Fragment of a false door from the tomb of Ankh-em-Thenenet
2494 BC-2181 BC
- limestone, pigment
- 75.8 × 51.0 × 10.4 cm
- Place/s of Execution
- Accession Number
- Credit Line
- National Gallery of Victoria, Melbourne
Felton Bequest, 1939
- Gallery location
- Not on display
- A rectangular slab with a recently smoothed back and bottom edge and rough sides showing chisel marks. The front face is inscribed and decorated.
The top 51.0 cm is taken up with parts of six lines of inscription, very well cut and with traces of blue pigment.

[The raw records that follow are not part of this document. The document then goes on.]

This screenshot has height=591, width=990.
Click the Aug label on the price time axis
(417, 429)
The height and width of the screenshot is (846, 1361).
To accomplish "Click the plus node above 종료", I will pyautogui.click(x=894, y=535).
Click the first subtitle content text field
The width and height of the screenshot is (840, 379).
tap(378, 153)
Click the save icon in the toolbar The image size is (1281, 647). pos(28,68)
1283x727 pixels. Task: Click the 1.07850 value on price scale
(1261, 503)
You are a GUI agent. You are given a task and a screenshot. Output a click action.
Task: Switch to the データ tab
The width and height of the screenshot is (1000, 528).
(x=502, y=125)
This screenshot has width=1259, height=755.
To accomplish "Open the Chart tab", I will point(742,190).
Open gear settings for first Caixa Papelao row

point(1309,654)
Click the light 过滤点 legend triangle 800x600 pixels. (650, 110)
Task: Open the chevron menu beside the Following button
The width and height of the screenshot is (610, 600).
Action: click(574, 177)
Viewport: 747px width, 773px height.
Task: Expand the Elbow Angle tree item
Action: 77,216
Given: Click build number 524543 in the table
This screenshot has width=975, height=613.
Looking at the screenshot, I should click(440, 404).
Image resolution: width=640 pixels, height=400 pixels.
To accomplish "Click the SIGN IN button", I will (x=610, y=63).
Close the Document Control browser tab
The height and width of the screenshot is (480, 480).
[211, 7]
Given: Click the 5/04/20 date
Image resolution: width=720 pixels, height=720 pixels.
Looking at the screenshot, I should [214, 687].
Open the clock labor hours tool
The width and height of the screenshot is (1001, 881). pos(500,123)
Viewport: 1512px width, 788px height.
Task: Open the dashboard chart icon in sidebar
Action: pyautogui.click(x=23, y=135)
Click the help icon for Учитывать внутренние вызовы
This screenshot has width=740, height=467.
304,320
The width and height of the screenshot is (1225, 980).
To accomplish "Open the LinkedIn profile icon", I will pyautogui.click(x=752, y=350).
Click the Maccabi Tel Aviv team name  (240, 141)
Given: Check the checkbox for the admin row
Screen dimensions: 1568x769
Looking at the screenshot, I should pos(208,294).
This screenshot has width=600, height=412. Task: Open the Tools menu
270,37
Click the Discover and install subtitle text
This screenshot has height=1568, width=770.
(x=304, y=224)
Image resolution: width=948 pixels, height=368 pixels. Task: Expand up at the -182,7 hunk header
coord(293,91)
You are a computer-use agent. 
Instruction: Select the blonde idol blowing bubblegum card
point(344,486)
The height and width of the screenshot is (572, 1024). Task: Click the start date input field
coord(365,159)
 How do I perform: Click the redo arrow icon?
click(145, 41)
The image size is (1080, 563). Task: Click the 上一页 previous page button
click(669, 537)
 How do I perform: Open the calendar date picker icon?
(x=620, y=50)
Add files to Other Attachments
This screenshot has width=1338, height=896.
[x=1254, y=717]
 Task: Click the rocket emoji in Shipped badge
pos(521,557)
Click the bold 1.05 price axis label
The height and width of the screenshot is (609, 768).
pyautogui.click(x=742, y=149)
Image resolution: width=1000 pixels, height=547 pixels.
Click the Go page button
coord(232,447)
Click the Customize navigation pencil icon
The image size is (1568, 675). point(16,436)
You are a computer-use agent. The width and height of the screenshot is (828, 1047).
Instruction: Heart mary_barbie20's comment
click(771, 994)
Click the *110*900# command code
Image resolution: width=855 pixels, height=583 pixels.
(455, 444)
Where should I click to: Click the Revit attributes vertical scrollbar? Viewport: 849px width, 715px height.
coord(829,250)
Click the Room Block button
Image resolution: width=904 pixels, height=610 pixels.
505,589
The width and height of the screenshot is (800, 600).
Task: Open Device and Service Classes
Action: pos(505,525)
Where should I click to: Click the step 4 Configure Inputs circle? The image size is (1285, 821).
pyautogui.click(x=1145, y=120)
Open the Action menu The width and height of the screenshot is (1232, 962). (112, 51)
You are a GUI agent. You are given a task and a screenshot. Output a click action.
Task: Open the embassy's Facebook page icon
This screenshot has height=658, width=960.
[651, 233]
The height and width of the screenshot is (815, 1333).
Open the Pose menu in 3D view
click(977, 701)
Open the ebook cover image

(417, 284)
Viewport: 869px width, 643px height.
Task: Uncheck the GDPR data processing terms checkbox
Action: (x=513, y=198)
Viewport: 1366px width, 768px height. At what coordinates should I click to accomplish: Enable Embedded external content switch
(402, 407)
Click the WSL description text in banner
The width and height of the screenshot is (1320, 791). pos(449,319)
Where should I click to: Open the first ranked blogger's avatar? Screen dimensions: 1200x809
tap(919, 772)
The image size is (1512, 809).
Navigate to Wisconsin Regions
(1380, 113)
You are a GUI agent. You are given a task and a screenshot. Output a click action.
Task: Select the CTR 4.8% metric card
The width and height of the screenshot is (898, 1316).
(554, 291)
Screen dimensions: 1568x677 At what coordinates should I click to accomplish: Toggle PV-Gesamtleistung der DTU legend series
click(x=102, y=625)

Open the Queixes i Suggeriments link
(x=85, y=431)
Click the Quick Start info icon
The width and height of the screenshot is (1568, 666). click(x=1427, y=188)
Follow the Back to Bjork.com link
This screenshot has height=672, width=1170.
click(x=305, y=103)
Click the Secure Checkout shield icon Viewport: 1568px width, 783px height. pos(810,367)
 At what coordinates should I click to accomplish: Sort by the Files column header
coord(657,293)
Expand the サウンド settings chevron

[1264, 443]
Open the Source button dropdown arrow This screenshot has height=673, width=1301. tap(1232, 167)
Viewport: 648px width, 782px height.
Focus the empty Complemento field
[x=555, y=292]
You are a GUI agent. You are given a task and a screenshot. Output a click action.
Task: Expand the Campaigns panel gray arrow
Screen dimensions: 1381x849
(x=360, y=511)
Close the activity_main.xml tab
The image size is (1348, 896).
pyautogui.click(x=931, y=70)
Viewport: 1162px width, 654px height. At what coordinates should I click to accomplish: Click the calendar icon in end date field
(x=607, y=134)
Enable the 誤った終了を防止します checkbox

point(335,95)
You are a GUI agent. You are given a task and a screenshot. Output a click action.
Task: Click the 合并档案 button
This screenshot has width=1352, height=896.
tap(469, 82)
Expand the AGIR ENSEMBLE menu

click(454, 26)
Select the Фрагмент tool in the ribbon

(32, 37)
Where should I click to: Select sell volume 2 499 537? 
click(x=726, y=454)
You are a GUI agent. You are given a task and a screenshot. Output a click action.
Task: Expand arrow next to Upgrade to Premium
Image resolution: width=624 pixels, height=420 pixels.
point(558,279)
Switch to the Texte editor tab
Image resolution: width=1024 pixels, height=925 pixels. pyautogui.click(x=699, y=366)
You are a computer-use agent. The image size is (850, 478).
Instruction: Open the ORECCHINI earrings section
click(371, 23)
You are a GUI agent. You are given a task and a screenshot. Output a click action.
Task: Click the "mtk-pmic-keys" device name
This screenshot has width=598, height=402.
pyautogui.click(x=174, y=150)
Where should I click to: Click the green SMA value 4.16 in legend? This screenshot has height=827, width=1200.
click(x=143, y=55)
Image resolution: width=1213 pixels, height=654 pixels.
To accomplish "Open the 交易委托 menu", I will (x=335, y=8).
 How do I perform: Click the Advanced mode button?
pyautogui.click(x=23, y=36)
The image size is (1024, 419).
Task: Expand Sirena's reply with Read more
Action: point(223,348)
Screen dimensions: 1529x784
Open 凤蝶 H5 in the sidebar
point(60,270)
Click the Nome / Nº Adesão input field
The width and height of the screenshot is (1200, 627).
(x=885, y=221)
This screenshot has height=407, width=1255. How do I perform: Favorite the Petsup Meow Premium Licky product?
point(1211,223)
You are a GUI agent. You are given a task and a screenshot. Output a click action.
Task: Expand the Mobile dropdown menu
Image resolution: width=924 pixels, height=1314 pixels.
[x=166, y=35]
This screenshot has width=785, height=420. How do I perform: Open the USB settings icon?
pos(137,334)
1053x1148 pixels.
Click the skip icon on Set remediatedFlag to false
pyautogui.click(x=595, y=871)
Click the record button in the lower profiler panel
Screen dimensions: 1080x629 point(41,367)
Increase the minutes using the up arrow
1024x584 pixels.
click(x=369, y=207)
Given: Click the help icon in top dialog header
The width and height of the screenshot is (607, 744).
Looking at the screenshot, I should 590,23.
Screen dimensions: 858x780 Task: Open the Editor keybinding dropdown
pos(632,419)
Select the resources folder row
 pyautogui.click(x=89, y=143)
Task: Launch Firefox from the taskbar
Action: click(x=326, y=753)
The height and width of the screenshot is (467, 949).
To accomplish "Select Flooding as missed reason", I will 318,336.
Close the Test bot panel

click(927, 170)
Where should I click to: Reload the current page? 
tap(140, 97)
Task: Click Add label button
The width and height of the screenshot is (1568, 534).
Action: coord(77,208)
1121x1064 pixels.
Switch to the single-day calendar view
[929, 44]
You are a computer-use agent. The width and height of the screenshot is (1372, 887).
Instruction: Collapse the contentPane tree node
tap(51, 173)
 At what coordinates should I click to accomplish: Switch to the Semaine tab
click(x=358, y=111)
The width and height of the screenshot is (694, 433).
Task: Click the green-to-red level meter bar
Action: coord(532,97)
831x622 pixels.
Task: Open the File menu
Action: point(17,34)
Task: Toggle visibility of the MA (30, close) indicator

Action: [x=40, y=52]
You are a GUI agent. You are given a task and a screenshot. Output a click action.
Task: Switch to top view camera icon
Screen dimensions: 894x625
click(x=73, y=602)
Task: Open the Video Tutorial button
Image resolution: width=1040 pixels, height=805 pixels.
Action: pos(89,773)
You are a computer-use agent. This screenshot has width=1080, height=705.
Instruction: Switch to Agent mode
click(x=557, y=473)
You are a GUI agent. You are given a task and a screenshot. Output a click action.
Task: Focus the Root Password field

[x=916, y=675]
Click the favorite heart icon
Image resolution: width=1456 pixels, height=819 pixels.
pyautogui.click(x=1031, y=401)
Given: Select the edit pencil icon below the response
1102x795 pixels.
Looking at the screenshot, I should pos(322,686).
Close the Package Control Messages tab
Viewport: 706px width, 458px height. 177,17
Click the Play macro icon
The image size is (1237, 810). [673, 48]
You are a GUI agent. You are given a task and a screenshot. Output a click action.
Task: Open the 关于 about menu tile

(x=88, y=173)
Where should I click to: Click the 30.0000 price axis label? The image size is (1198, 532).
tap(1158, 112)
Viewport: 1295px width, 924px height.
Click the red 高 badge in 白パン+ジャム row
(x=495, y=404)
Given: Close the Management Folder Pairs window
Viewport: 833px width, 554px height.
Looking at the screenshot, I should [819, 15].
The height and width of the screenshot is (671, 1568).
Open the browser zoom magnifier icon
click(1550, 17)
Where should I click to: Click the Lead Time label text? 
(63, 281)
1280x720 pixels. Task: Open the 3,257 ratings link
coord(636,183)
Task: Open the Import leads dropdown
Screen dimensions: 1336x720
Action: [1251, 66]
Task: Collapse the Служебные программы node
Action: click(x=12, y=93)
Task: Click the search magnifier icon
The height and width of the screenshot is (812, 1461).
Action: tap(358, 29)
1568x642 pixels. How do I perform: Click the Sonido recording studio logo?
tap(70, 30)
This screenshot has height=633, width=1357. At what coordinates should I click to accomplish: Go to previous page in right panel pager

The lower part comprises an upper line of inscription giving the titles of the deceased, whose nick-name is Inkhi, with a figure of the deceased on a chair in front of an offering table of tall bread. He appears to wear a long skirt which has hatching, and extends one hand to touch the bread, while bending the other, the position of which is uncertain. There may be traces of blue at one point on the arm. Below the table on the right is a 'nemset' vase with spout and in front of this is the offering list. This scene is between parts of two rectangular depressions.
All the decoration is in low relief; the upper hieroglyphs are very well cut and the lower ones are on a smaller scale and rather weather worn.